Segment Start: Records provided
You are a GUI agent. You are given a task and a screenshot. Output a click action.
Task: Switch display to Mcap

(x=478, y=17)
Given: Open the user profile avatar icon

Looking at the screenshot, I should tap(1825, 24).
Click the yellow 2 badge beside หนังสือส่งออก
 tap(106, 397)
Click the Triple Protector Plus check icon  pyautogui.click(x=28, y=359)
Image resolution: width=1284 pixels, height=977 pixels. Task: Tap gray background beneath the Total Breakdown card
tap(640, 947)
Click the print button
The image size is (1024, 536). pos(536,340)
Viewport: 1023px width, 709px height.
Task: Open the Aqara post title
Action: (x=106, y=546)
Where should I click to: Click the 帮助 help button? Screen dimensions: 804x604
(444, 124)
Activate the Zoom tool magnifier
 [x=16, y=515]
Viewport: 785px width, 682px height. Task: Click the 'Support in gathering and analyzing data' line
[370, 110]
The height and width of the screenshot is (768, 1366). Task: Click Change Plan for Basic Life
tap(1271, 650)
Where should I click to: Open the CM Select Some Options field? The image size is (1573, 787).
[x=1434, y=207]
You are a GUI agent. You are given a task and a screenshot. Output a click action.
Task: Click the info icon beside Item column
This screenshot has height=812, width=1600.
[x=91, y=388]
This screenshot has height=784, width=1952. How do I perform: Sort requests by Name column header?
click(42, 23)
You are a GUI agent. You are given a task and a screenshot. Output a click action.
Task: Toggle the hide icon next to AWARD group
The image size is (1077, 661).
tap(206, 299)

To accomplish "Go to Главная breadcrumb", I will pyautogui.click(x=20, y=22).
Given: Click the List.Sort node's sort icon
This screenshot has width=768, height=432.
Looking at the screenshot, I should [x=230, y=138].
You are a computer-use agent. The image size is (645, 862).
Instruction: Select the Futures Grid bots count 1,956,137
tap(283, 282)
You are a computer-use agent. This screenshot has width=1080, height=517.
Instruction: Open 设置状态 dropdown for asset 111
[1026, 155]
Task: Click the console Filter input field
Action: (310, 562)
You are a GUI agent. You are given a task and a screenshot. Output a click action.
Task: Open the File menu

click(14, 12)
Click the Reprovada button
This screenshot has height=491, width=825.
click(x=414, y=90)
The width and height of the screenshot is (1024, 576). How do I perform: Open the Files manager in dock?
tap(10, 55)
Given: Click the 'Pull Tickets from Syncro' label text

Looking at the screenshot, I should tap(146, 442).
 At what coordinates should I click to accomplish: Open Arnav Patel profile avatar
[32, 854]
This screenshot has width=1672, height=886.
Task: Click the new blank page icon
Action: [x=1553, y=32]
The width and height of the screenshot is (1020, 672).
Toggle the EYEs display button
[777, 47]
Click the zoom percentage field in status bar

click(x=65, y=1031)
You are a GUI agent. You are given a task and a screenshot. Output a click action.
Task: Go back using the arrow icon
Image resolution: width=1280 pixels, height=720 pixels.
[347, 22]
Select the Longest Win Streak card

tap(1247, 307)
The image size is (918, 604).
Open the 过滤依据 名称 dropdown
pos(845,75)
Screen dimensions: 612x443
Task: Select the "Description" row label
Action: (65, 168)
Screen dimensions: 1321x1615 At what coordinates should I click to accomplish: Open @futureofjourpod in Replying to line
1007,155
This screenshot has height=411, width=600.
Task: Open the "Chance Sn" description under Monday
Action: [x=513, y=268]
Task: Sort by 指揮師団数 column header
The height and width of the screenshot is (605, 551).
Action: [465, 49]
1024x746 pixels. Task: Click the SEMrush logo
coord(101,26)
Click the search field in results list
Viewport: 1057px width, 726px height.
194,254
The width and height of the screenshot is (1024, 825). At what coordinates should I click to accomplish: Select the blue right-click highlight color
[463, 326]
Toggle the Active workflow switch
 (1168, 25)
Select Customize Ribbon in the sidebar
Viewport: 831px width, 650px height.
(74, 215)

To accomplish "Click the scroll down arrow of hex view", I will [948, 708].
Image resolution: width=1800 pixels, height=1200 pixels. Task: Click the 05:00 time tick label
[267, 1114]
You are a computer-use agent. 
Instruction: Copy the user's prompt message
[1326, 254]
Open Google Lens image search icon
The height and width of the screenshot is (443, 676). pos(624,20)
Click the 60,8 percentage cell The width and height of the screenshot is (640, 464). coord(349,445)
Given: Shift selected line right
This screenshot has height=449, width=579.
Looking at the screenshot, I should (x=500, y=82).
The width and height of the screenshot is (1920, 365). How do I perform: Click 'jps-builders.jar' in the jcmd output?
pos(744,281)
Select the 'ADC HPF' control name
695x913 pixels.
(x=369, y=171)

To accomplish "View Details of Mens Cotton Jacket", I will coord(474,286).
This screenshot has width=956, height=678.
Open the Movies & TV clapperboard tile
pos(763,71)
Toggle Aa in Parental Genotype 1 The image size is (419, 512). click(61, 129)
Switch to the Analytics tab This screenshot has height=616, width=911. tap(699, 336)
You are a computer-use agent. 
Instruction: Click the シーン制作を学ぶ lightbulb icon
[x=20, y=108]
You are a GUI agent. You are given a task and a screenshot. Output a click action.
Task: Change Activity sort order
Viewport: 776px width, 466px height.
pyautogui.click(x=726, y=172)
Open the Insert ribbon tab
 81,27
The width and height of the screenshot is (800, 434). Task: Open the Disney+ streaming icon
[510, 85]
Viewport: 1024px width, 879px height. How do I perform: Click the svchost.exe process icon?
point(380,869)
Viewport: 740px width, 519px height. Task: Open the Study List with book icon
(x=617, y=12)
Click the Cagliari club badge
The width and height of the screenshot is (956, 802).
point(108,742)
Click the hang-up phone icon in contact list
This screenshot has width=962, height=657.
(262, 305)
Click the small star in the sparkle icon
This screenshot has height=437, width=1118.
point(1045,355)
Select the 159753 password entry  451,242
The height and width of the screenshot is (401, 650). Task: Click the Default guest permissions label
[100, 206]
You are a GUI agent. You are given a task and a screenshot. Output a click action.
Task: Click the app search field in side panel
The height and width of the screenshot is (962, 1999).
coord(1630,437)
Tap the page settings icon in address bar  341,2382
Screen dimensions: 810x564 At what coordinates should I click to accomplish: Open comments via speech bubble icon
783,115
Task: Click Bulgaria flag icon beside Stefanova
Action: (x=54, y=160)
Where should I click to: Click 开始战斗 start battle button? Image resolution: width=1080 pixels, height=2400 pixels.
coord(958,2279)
Segment End: Records provided
# [Work to be completed]
Your answer must be the complete listing, repeated exactly.

# [Task result]
You are a GUI agent. You are given a task and a screenshot. Output a click action.
Task: Switch display to Mcap

(x=478, y=17)
Given: Open the user profile avatar icon

Looking at the screenshot, I should tap(1825, 24).
Click the yellow 2 badge beside หนังสือส่งออก
 tap(106, 397)
Click the Triple Protector Plus check icon  pyautogui.click(x=28, y=359)
Image resolution: width=1284 pixels, height=977 pixels. Task: Tap gray background beneath the Total Breakdown card
tap(640, 947)
Click the print button
The image size is (1024, 536). pos(536,340)
Viewport: 1023px width, 709px height.
Task: Open the Aqara post title
Action: (x=106, y=546)
Where should I click to: Click the 帮助 help button? Screen dimensions: 804x604
(444, 124)
Activate the Zoom tool magnifier
 [x=16, y=515]
Viewport: 785px width, 682px height. Task: Click the 'Support in gathering and analyzing data' line
[370, 110]
The height and width of the screenshot is (768, 1366). Task: Click Change Plan for Basic Life
tap(1271, 650)
Where should I click to: Open the CM Select Some Options field? The image size is (1573, 787).
[x=1434, y=207]
You are a GUI agent. You are given a task and a screenshot. Output a click action.
Task: Click the info icon beside Item column
This screenshot has height=812, width=1600.
[x=91, y=388]
This screenshot has height=784, width=1952. How do I perform: Sort requests by Name column header?
click(42, 23)
You are a GUI agent. You are given a task and a screenshot. Output a click action.
Task: Toggle the hide icon next to AWARD group
The image size is (1077, 661).
tap(206, 299)

To accomplish "Go to Главная breadcrumb", I will pyautogui.click(x=20, y=22).
Given: Click the List.Sort node's sort icon
This screenshot has width=768, height=432.
Looking at the screenshot, I should [x=230, y=138].
You are a computer-use agent. The image size is (645, 862).
Instruction: Select the Futures Grid bots count 1,956,137
tap(283, 282)
You are a computer-use agent. This screenshot has width=1080, height=517.
Instruction: Open 设置状态 dropdown for asset 111
[1026, 155]
Task: Click the console Filter input field
Action: (310, 562)
You are a GUI agent. You are given a task and a screenshot. Output a click action.
Task: Open the File menu

click(14, 12)
Click the Reprovada button
This screenshot has height=491, width=825.
click(x=414, y=90)
The width and height of the screenshot is (1024, 576). How do I perform: Open the Files manager in dock?
tap(10, 55)
Given: Click the 'Pull Tickets from Syncro' label text

Looking at the screenshot, I should tap(146, 442).
 At what coordinates should I click to accomplish: Open Arnav Patel profile avatar
[32, 854]
This screenshot has width=1672, height=886.
Task: Click the new blank page icon
Action: [x=1553, y=32]
The width and height of the screenshot is (1020, 672).
Toggle the EYEs display button
[777, 47]
Click the zoom percentage field in status bar

click(x=65, y=1031)
You are a GUI agent. You are given a task and a screenshot. Output a click action.
Task: Go back using the arrow icon
Image resolution: width=1280 pixels, height=720 pixels.
[347, 22]
Select the Longest Win Streak card

tap(1247, 307)
The image size is (918, 604).
Open the 过滤依据 名称 dropdown
pos(845,75)
Screen dimensions: 612x443
Task: Select the "Description" row label
Action: (65, 168)
Screen dimensions: 1321x1615 At what coordinates should I click to accomplish: Open @futureofjourpod in Replying to line
1007,155
This screenshot has height=411, width=600.
Task: Open the "Chance Sn" description under Monday
Action: [x=513, y=268]
Task: Sort by 指揮師団数 column header
The height and width of the screenshot is (605, 551).
Action: [465, 49]
1024x746 pixels. Task: Click the SEMrush logo
coord(101,26)
Click the search field in results list
Viewport: 1057px width, 726px height.
194,254
The width and height of the screenshot is (1024, 825). At what coordinates should I click to accomplish: Select the blue right-click highlight color
[463, 326]
Toggle the Active workflow switch
 (1168, 25)
Select Customize Ribbon in the sidebar
Viewport: 831px width, 650px height.
(74, 215)

To accomplish "Click the scroll down arrow of hex view", I will [948, 708].
Image resolution: width=1800 pixels, height=1200 pixels. Task: Click the 05:00 time tick label
[267, 1114]
You are a computer-use agent. 
Instruction: Copy the user's prompt message
[1326, 254]
Open Google Lens image search icon
The height and width of the screenshot is (443, 676). pos(624,20)
Click the 60,8 percentage cell The width and height of the screenshot is (640, 464). coord(349,445)
Given: Shift selected line right
This screenshot has height=449, width=579.
Looking at the screenshot, I should (x=500, y=82).
The width and height of the screenshot is (1920, 365). How do I perform: Click 'jps-builders.jar' in the jcmd output?
pos(744,281)
Select the 'ADC HPF' control name
695x913 pixels.
(x=369, y=171)

To accomplish "View Details of Mens Cotton Jacket", I will coord(474,286).
This screenshot has width=956, height=678.
Open the Movies & TV clapperboard tile
pos(763,71)
Toggle Aa in Parental Genotype 1 The image size is (419, 512). click(61, 129)
Switch to the Analytics tab This screenshot has height=616, width=911. tap(699, 336)
You are a computer-use agent. 
Instruction: Click the シーン制作を学ぶ lightbulb icon
[x=20, y=108]
You are a GUI agent. You are given a task and a screenshot. Output a click action.
Task: Change Activity sort order
Viewport: 776px width, 466px height.
pyautogui.click(x=726, y=172)
Open the Insert ribbon tab
 81,27
The width and height of the screenshot is (800, 434). Task: Open the Disney+ streaming icon
[510, 85]
Viewport: 1024px width, 879px height. How do I perform: Click the svchost.exe process icon?
point(380,869)
Viewport: 740px width, 519px height. Task: Open the Study List with book icon
(x=617, y=12)
Click the Cagliari club badge
The width and height of the screenshot is (956, 802).
point(108,742)
Click the hang-up phone icon in contact list
This screenshot has width=962, height=657.
(262, 305)
Click the small star in the sparkle icon
This screenshot has height=437, width=1118.
point(1045,355)
Select the 159753 password entry  451,242
The height and width of the screenshot is (401, 650). Task: Click the Default guest permissions label
[100, 206]
You are a GUI agent. You are given a task and a screenshot. Output a click action.
Task: Click the app search field in side panel
The height and width of the screenshot is (962, 1999).
coord(1630,437)
Tap the page settings icon in address bar  341,2382
Screen dimensions: 810x564 At what coordinates should I click to accomplish: Open comments via speech bubble icon
783,115
Task: Click Bulgaria flag icon beside Stefanova
Action: (x=54, y=160)
Where should I click to: Click 开始战斗 start battle button? Image resolution: width=1080 pixels, height=2400 pixels.
coord(958,2279)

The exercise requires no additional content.